Dylan Borlée (born 20 September 1992) is a Belgian sprinter who competes in the 400 metres. He is a member of the Borlée family.

He holds a personal best of 45.57 seconds for the event. He was the silver medallist at the European Athletics Indoor Championships in 2015. He has also represented Belgium at the World Championships in Athletics and IAAF World Relays as part of the national 4×400 metres relay team.

Biography
Born in Woluwe-Saint-Lambert, he is part of the Borlée family which is prominent in Belgian athletics and includes his older sister Olivia (b. 1986) and his older brothers, twins Kevin and Jonathan Borlée (b. 1988). All are coached by their father Jacques Borlée (b. 1957), who was himself a European medallist in the sport.

He made his international debut at the 2011 European Athletics Junior Championships, competing in the 4×400 metres relay team, which finished sixth. He began to establish himself as a senior athlete in the 2013 season. First, he secured a relay silver medal with Belgium at the 2013 European Athletics U23 Championships. After setting a 400 m personal best of 45.80 seconds for second place at the Belgian Championships in July, he was selected for Belgium relay team at the 2013 World Championships in Athletics, alongside his brothers and Will Oyowe. The team made the final and finished in fifth overall with a time of 3:01.02 minutes. The Jeux de la Francophonie the following month saw him make his first international appearance for Wallonia. He placed fifth in the individual 400 m and was a silver medallist in the relay alongside Robin Vanderbemden, Antoine Gillet and Oyowe.

Borlée missed most of the 2014 season, bar a relay outing at the 2014 IAAF World Relays, where he was ninth. He returned in strong form for the 2015 indoor season, winning his first national title at the Belgian Indoor Championships. A personal best of 46,73 seconds at a meeting in Metz earned him a place at the 2015 European Athletics Indoor Championships. In his first individual outing for Belgium, he ran a personal best of 46.72 seconds in the semi-final before improving to 46.25 seconds in the final – a mark which was enough to take the silver medal in Prague behind the clear home favourite Pavel Maslák. A day later he won the gold in the 4 × 400 metres relay, along with his brothers and Julien Watrin, in a new European indoor record of 3:02.87.

Borlée family

The progenitor of the Borlee family is Jacques, bronze medalist at the 1983 European Indoor Championships in Budapest on 200 m, while his first wife Edith Demaertelaere was a good sprinter with a personal best of 23.89. Six of his seven children are athletes (the first five born from the first marriage with Edith, the last two born from a second marriage).

__ENTRIES PROVIDED__:

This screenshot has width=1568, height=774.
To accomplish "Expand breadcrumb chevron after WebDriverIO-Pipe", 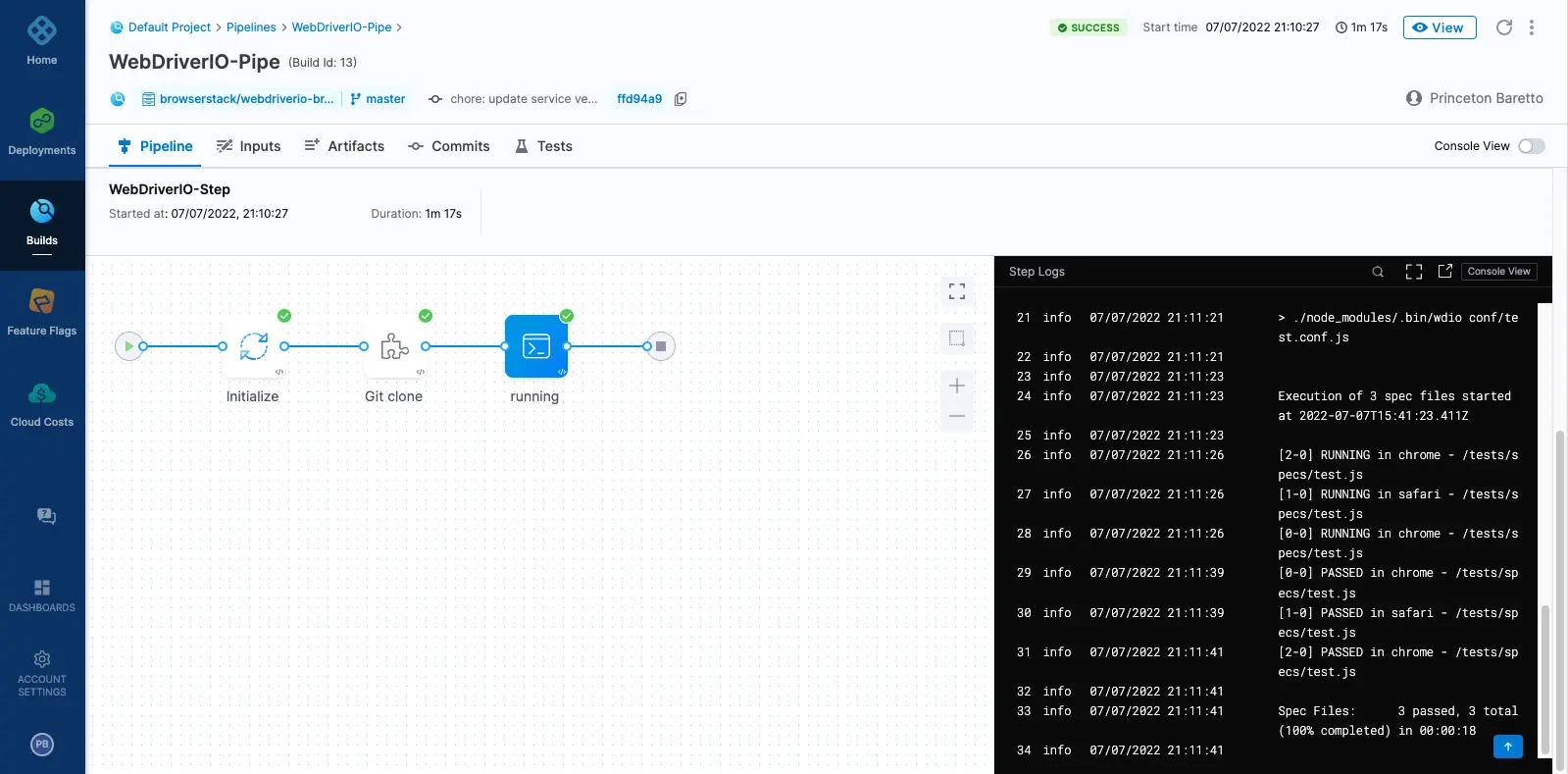I will point(399,27).
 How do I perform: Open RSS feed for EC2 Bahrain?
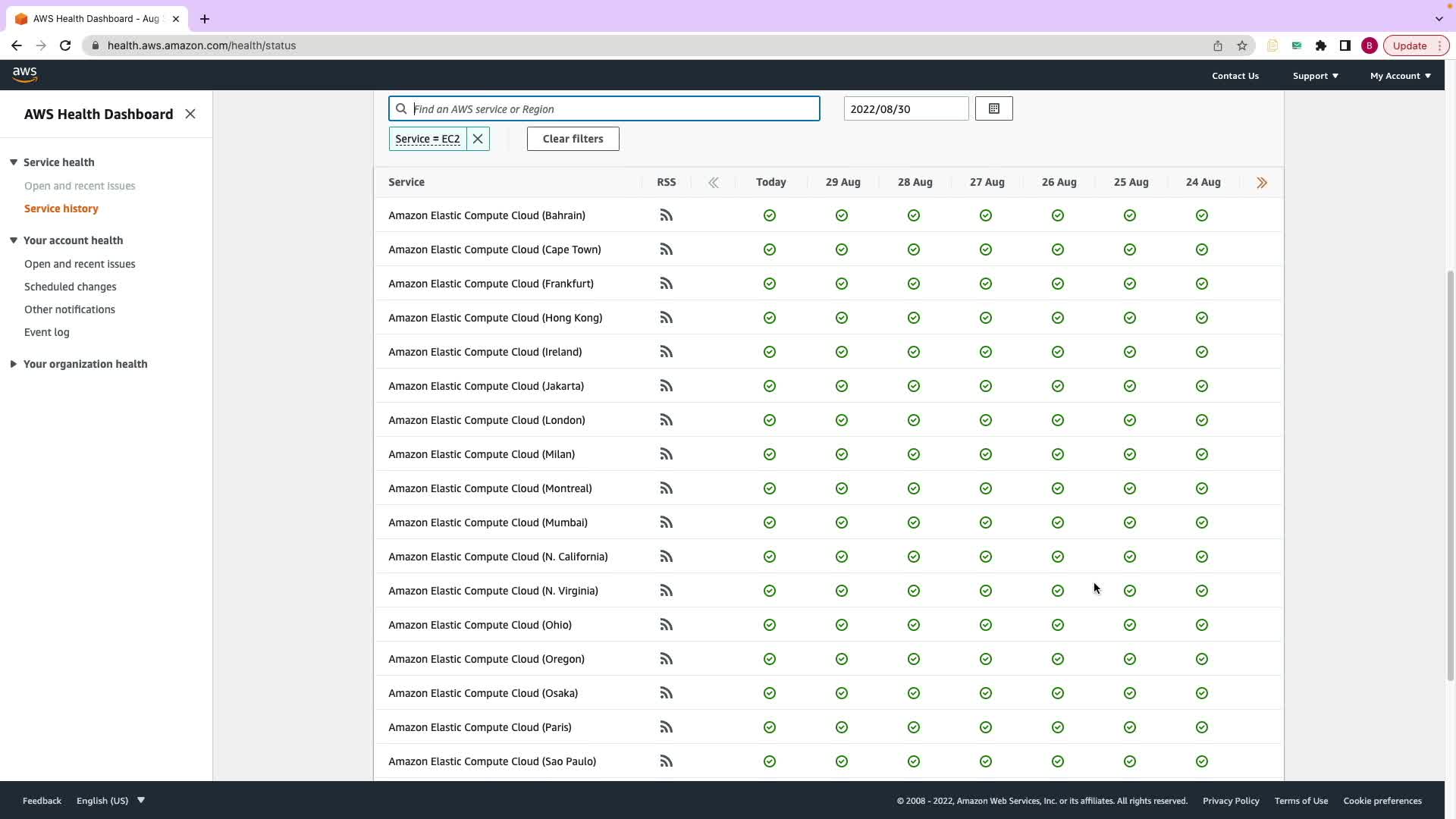click(x=666, y=215)
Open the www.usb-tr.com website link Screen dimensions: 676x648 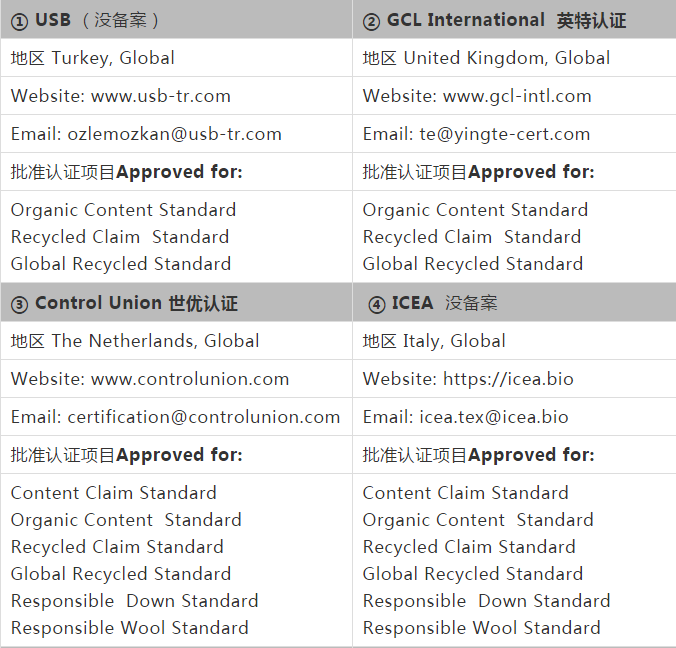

__BRIEF__: Quote the Dylan Borlée article from "The progenitor of" up to and including "a second marriage).".

__PROBLEM SOLUTION__:
The progenitor of the Borlee family is Jacques, bronze medalist at the 1983 European Indoor Championships in Budapest on 200 m, while his first wife Edith Demaertelaere was a good sprinter with a personal best of 23.89. Six of his seven children are athletes (the first five born from the first marriage with Edith, the last two born from a second marriage).